Bustamante Code
- Signed: 20 February 1928
- Location: Havana, Cuba
- Effective: November 1928
- Condition: Ratification by 2 states
- Signatories: 20
- Parties: 16 Bahamas; Bolivia; Brazil; Chile; Costa Rica; Cuba; Dominican Republic; Ecuador; El Salvador; Guatemala; Haiti; Honduras; Nicaragua; Panama; Peru; Venezuela;
- Depositary: Ministry of State of Cuba (original instrument) Pan-American Union (ratifications)
- Languages: Portuguese, French, English, Spanish^{[citation needed]}

= Bustamante Code =

1928 multilateral treaty

The Bustamante Code (Spanish: Código de Derecho Internacional Privado) is a treaty intended to establish common rules for private international law in the Americas. The common ideas of the treaty were developed by Antonio Sánchez de Bustamante y Sirven and solidified during the Sixth Pan-American Conference, held in Cuba in 1928, with the Treaty of Havana being attached as an annex to the Bustamante Code.

The treaty was not widely accepted. The United States withdrew in the middle of negotiations. Mexico and Colombia did not sign it.
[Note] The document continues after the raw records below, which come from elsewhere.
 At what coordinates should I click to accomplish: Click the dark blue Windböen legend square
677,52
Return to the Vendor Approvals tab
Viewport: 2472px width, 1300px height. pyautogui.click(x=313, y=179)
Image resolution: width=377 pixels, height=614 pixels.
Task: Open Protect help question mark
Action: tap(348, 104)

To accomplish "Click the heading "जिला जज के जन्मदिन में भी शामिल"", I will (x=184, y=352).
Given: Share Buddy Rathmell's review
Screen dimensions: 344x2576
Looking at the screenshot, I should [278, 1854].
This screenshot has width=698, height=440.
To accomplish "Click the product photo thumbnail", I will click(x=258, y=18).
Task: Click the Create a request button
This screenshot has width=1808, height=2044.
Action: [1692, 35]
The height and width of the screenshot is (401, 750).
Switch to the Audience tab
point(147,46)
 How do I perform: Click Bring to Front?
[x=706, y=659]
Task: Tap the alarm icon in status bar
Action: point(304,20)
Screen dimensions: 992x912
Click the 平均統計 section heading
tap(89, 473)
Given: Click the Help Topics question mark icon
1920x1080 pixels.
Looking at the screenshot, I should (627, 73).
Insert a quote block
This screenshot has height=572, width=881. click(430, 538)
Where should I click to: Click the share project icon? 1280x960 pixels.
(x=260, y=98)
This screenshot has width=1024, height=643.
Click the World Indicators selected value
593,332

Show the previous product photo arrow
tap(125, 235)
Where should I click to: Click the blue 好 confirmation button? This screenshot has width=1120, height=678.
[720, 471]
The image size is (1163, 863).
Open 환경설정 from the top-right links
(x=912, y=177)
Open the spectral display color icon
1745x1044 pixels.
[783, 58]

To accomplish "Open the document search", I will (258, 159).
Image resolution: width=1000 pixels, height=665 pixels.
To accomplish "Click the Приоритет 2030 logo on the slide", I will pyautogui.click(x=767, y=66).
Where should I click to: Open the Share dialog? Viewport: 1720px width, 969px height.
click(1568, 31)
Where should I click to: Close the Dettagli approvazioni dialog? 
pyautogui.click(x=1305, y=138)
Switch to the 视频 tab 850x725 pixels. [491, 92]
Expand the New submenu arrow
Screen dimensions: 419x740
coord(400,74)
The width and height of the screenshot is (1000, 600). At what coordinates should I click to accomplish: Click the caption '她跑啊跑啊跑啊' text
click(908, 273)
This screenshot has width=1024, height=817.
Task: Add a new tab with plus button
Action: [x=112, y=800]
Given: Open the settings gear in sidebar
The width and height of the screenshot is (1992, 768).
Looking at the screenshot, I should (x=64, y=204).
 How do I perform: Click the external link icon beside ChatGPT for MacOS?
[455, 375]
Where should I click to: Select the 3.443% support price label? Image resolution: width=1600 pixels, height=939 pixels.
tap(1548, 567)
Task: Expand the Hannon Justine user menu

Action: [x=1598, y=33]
Argentina, Uruguay, and Paraguay decided to abide by the rules of the Treaties of Montevideo with regard to private international law. The countries that ratified it did so with large reservations. The treaty is a set of rules that seeks to regulate the legal relations of foreign trade among the countries party to the treaty. The previously mentioned reservations cover many of the states' discretion on the use of the code in cases that contradicted the countries' domestic legislation and so its actual purposes are distorted.